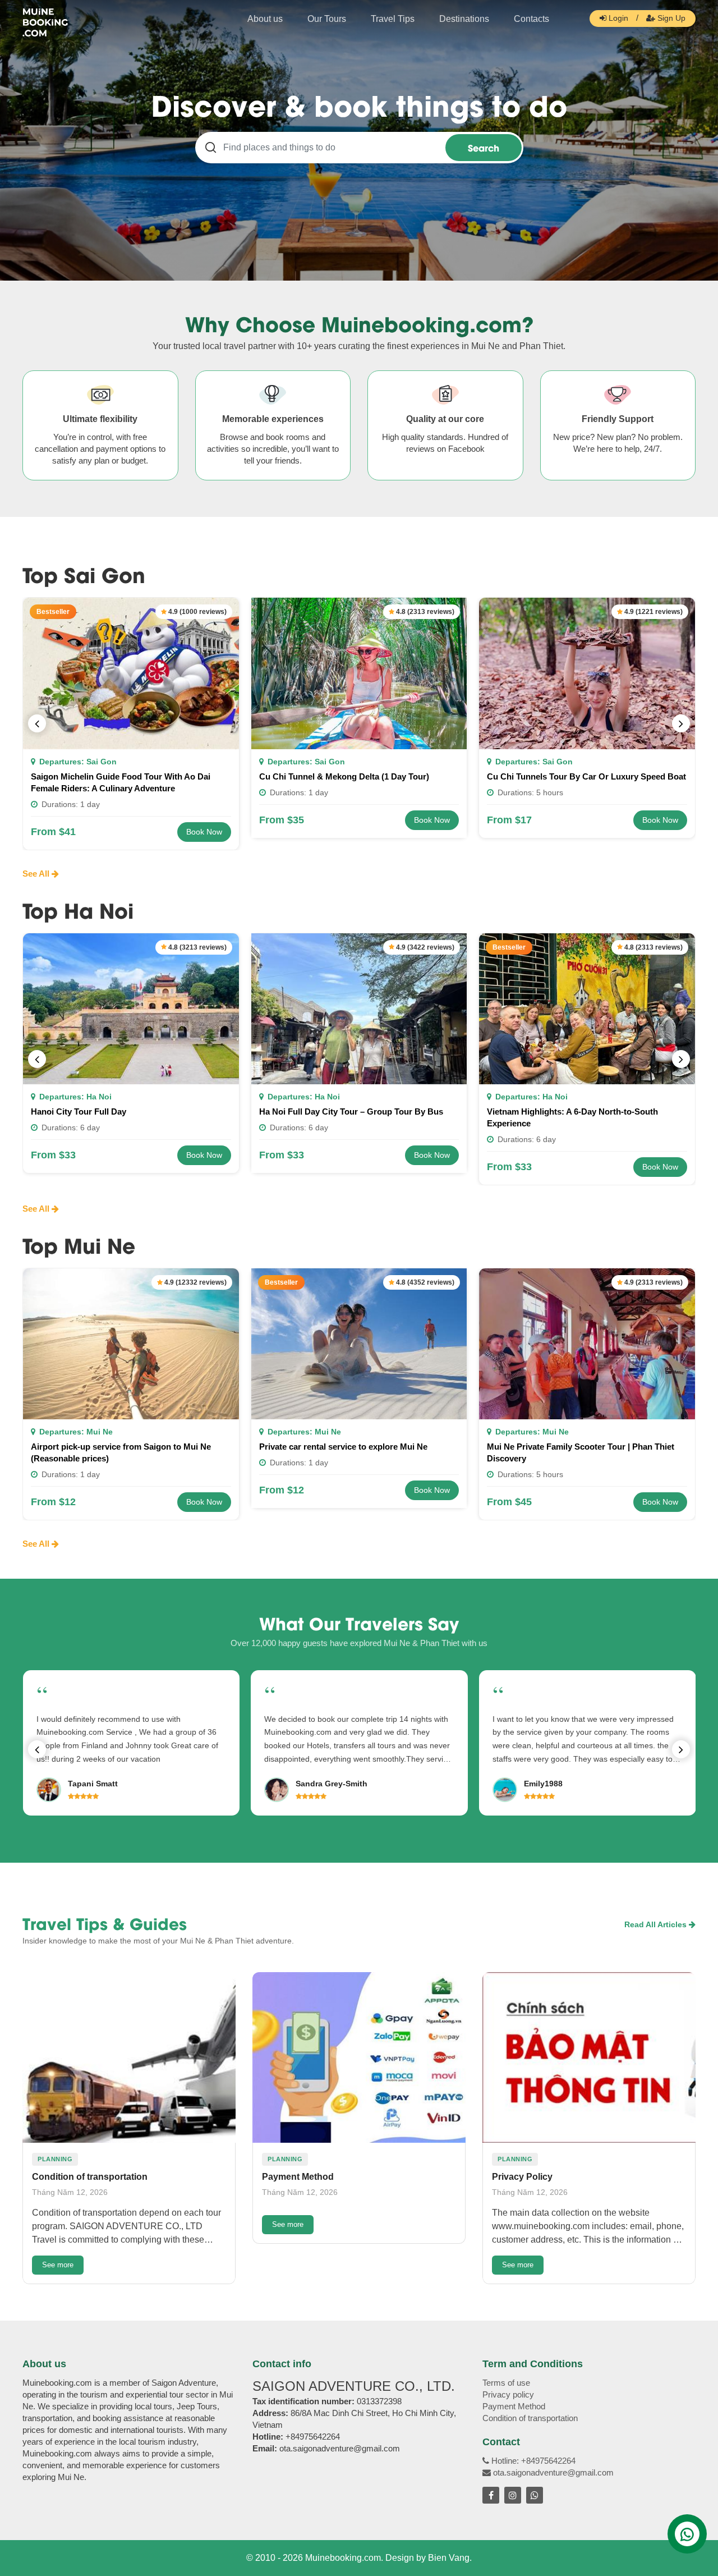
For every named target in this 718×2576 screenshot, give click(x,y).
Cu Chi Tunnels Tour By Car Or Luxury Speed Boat (586, 776)
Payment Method (298, 2176)
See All (37, 873)
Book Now (204, 831)
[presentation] (37, 723)
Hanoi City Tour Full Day (78, 1111)
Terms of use (506, 2382)
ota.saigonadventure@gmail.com (552, 2472)
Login (617, 17)
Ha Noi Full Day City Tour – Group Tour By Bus (351, 1111)
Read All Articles (656, 1924)
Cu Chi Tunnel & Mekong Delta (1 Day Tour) (344, 776)
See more (57, 2265)
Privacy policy (508, 2394)
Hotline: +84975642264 (532, 2460)
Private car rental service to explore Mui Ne (343, 1446)
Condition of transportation (90, 2176)
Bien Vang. (450, 2558)
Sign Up (670, 17)
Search (483, 147)
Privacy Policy (522, 2176)
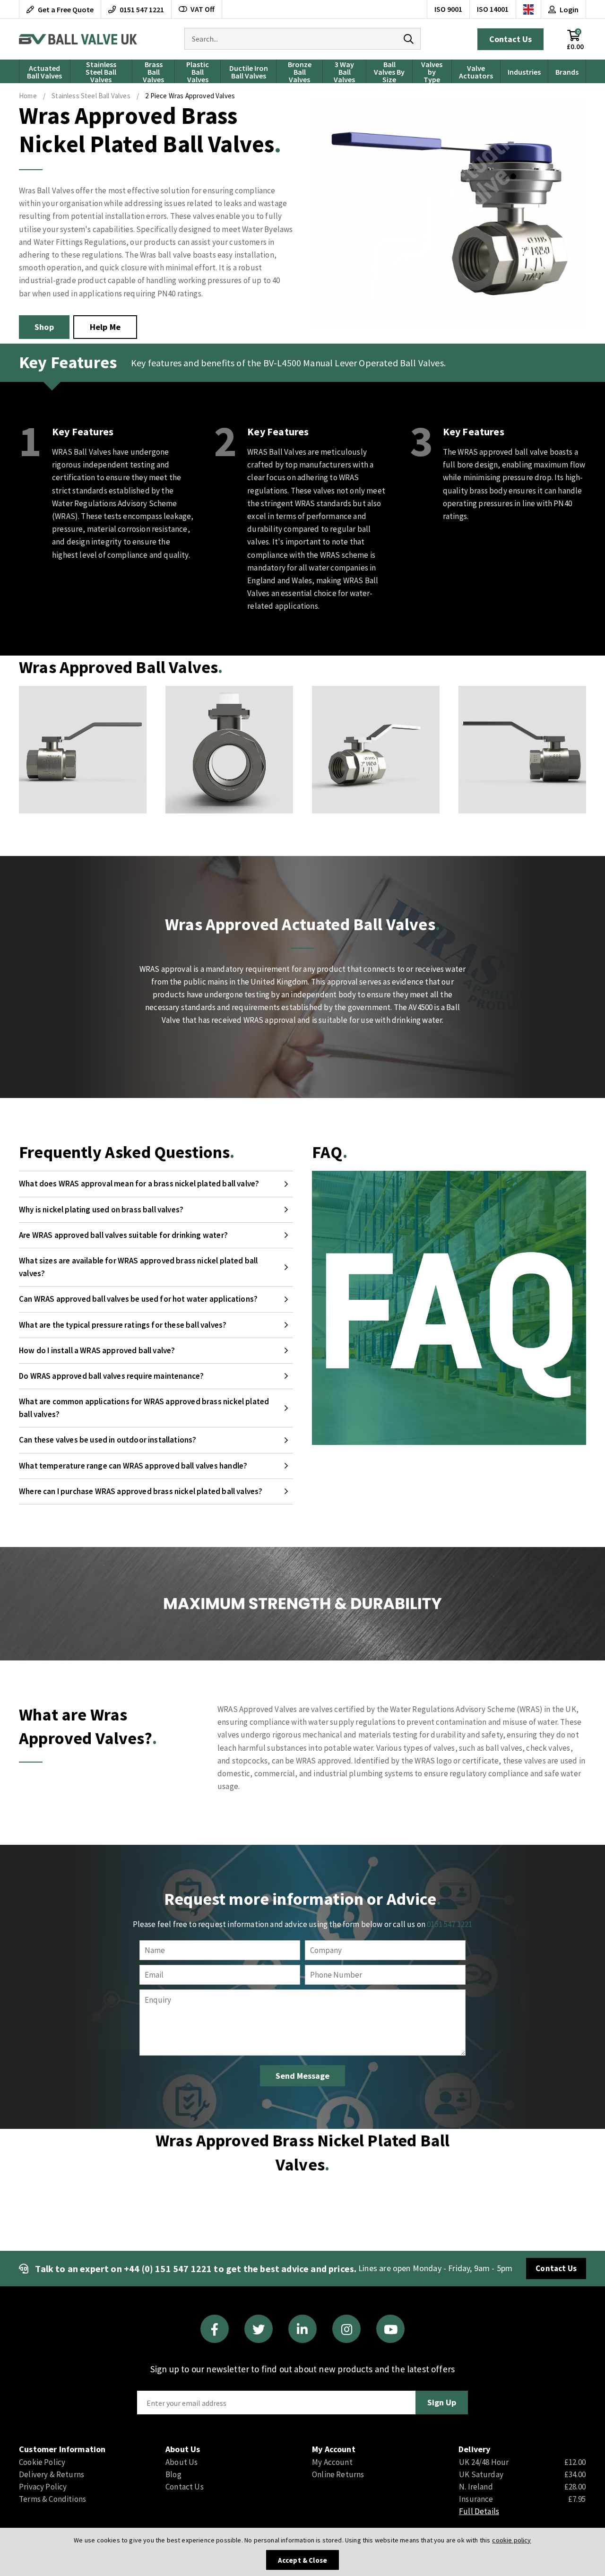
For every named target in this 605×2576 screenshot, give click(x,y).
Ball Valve (78, 39)
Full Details (479, 2511)
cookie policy (511, 2540)
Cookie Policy (42, 2462)
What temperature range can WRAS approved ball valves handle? (133, 1466)
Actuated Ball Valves (44, 71)
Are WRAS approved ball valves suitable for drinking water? (123, 1235)
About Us (181, 2462)
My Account (332, 2462)
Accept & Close (302, 2560)
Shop (44, 326)
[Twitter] (258, 2329)
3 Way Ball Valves (344, 71)
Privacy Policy (43, 2486)
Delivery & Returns (51, 2474)
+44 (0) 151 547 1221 (168, 2268)
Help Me (105, 326)
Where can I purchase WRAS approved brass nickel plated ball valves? (140, 1491)
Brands (567, 72)
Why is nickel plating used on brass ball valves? (101, 1209)
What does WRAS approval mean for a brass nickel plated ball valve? (139, 1183)
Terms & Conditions (52, 2499)
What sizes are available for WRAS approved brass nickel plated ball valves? (138, 1267)
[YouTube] (390, 2329)
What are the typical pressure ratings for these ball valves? (122, 1325)
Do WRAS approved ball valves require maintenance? (111, 1376)
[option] (82, 749)
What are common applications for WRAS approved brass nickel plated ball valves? (144, 1407)
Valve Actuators (476, 71)
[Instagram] (346, 2329)
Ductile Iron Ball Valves (248, 71)
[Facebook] (214, 2329)
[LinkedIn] (302, 2329)
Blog (173, 2474)
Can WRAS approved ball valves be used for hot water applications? (138, 1299)
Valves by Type (431, 71)
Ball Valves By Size (389, 71)
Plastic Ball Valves (197, 71)
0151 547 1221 (449, 1924)
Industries (524, 72)
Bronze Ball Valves (299, 71)
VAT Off (202, 9)
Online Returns (338, 2474)
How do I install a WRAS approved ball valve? (97, 1350)
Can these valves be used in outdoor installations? (108, 1440)
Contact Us (510, 39)
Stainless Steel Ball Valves (101, 71)
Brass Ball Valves (153, 71)
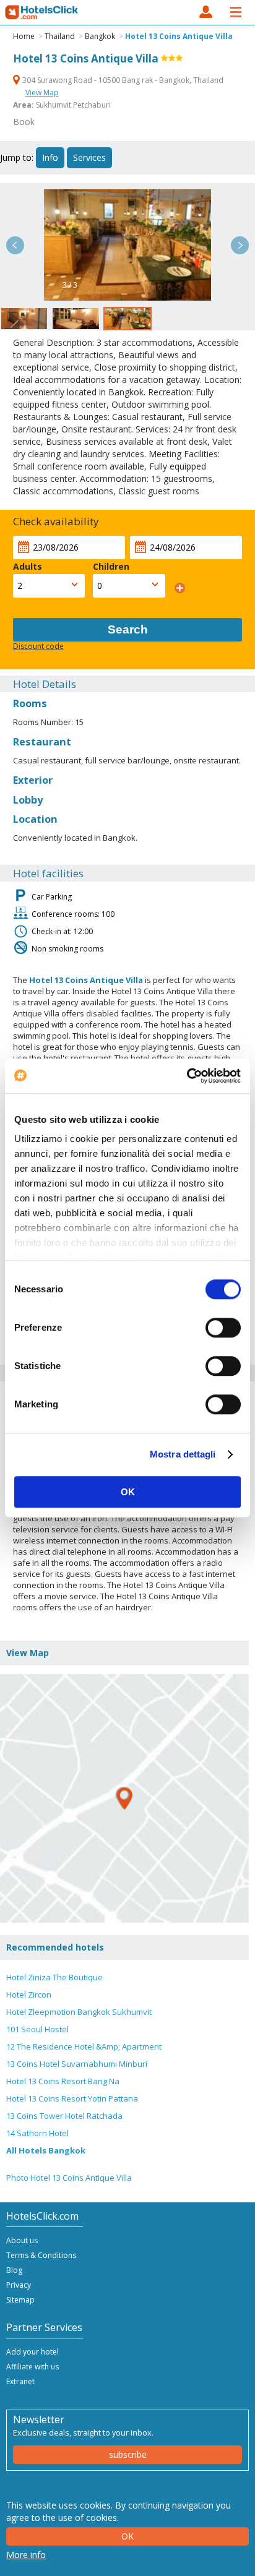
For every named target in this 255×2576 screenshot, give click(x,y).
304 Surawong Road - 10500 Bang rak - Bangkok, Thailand (121, 80)
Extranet (20, 2381)
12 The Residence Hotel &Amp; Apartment (84, 2046)
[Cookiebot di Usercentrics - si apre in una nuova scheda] (186, 1076)
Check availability (56, 521)
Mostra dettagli (183, 1454)
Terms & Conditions (41, 2255)
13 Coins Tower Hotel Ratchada (64, 2115)
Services (89, 157)
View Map (42, 92)
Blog (14, 2270)
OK (128, 1492)
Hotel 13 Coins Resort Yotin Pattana (72, 2098)
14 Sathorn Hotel (37, 2133)
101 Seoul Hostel (37, 2029)
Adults (27, 566)
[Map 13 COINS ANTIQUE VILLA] (124, 1798)
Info (50, 157)
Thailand (60, 36)
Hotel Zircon (28, 1994)
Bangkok (100, 36)
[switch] (223, 1327)
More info (26, 2555)
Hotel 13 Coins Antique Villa (179, 36)
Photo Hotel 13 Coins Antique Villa (69, 2177)
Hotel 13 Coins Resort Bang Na (62, 2081)
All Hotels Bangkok (45, 2150)
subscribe (128, 2454)
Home (24, 36)
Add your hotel (32, 2351)
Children (111, 566)
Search (128, 629)
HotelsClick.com (42, 12)
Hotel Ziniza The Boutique (54, 1977)
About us (22, 2240)
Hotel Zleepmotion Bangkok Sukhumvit (79, 2011)
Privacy (18, 2285)
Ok (127, 2536)
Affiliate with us (32, 2366)
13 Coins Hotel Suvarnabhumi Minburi (76, 2063)
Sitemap (20, 2300)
+ + + + + + +
= Description of the task =
Set down all of the entries exactly as they stand, without any image.

= Exercise output =
For every named target in this 718×2576 screenshot, give click(x,y).
Cu Chi Tunnels Tour By Car Or Luxury Speed Boat (586, 776)
Payment Method (298, 2176)
See All (37, 873)
Book Now (204, 831)
[presentation] (37, 723)
Hanoi City Tour Full Day (78, 1111)
Terms of use (506, 2382)
ota.saigonadventure@gmail.com (552, 2472)
Login (617, 17)
Ha Noi Full Day City Tour – Group Tour By Bus (351, 1111)
Read All Articles (656, 1924)
Cu Chi Tunnel & Mekong Delta (1 Day Tour) (344, 776)
See more (57, 2265)
Privacy policy (508, 2394)
Hotline: +84975642264 (532, 2460)
Private car rental service to explore Mui Ne (343, 1446)
Condition of transportation (90, 2176)
Bien Vang. (450, 2558)
Sign Up (670, 17)
Search (483, 147)
Privacy Policy (522, 2176)
For every named target in this 605×2576 screenshot, give click(x,y).
Ball Valve (78, 39)
Full Details (479, 2511)
cookie policy (511, 2540)
Cookie Policy (42, 2462)
What temperature range can WRAS approved ball valves handle? (133, 1466)
Actuated Ball Valves (44, 71)
Are WRAS approved ball valves suitable for drinking water? (123, 1235)
About Us (181, 2462)
My Account (332, 2462)
Accept & Close (302, 2560)
Shop (44, 326)
[Twitter] (258, 2329)
3 Way Ball Valves (344, 71)
Privacy Policy (43, 2486)
Delivery & Returns (51, 2474)
+44 (0) 151 547 1221 (168, 2268)
Help Me (105, 326)
Where can I purchase WRAS approved brass nickel plated ball valves? (140, 1491)
Brands (567, 72)
Why is nickel plating used on brass ball valves? (101, 1209)
What does WRAS approval mean for a brass nickel plated ball valve? (139, 1183)
Terms & Conditions (52, 2499)
What sizes are available for WRAS approved brass nickel plated ball valves? (138, 1267)
[YouTube] (390, 2329)
What are the typical pressure ratings for these ball valves? (122, 1325)
Do WRAS approved ball valves require maintenance? (111, 1376)
[option] (82, 749)
What are common applications for WRAS approved brass nickel plated ball valves? (144, 1407)
Valve Actuators (476, 71)
[Instagram] (346, 2329)
Ductile Iron Ball Valves (248, 71)
[Facebook] (214, 2329)
[LinkedIn] (302, 2329)
Blog (173, 2474)
Can WRAS approved ball valves be used for hot water applications? (138, 1299)
Valves by Type (431, 71)
Ball Valves By Size (389, 71)
Plastic Ball Valves (197, 71)
0151 547 1221 (449, 1924)
Industries (524, 72)
Bronze Ball Valves (299, 71)
VAT Off (202, 9)
Online Returns (338, 2474)
How do I install a WRAS approved ball valve? (97, 1350)
Can these valves be used in outdoor installations? (108, 1440)
Contact Us (510, 39)
Stainless Steel Ball Valves (101, 71)
Brass Ball Valves (153, 71)
For every named target in this 255×2576 screenshot, give click(x,y).
304 Surawong Road - 10500 Bang rak - Bangkok, Thailand (121, 80)
Extranet (20, 2381)
12 The Residence Hotel &Amp; Apartment (84, 2046)
[Cookiebot di Usercentrics - si apre in una nuova scheda] (186, 1076)
Check availability (56, 521)
Mostra dettagli (183, 1454)
Terms & Conditions (41, 2255)
13 Coins Tower Hotel Ratchada (64, 2115)
Services (89, 157)
View Map (42, 92)
Blog (14, 2270)
OK (128, 1492)
Hotel 13 Coins Resort Yotin Pattana (72, 2098)
14 Sathorn Hotel (37, 2133)
101 Seoul Hostel (37, 2029)
Adults (27, 566)
[Map 13 COINS ANTIQUE VILLA] (124, 1798)
Info (50, 157)
Thailand (60, 36)
Hotel Zircon (28, 1994)
Bangkok (100, 36)
[switch] (223, 1327)
More info (26, 2555)
Hotel 13 Coins Antique Villa (179, 36)
Photo Hotel 13 Coins Antique Villa (69, 2177)
Hotel 13 Coins Resort Bang Na (62, 2081)
All Hotels Bangkok (45, 2150)
subscribe (128, 2454)
Home (24, 36)
Add your hotel (32, 2351)
Children (111, 566)
Search (128, 629)
HotelsClick.com (42, 12)
Hotel Ziniza The Boutique (54, 1977)
About us (22, 2240)
Hotel Zleepmotion Bangkok Sukhumvit (79, 2011)
Privacy (18, 2285)
Ok (127, 2536)
Affiliate with us (32, 2366)
13 Coins Hotel Suvarnabhumi Minburi (76, 2063)
Sitemap (20, 2300)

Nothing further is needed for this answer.